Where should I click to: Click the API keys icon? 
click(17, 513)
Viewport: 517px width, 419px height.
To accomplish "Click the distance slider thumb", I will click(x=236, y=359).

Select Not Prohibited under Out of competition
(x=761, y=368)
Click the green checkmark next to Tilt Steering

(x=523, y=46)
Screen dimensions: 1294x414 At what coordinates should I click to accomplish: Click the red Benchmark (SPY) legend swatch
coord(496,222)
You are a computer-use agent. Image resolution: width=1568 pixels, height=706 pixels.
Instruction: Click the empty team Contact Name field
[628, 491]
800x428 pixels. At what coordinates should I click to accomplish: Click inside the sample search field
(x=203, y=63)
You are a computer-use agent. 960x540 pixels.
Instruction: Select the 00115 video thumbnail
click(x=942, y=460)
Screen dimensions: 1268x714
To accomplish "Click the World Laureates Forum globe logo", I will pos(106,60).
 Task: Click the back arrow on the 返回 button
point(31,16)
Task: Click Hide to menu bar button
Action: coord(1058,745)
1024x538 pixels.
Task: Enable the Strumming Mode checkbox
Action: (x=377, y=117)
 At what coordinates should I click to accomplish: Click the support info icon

WHAT YOU SHOULD DO:
Return from the data every line that holds "will".

ANSWER FOR THIS EXERCISE:
To accomplish "Click the distance slider thumb", I will click(x=236, y=359).
To accomplish "Click the World Laureates Forum globe logo", I will pos(106,60).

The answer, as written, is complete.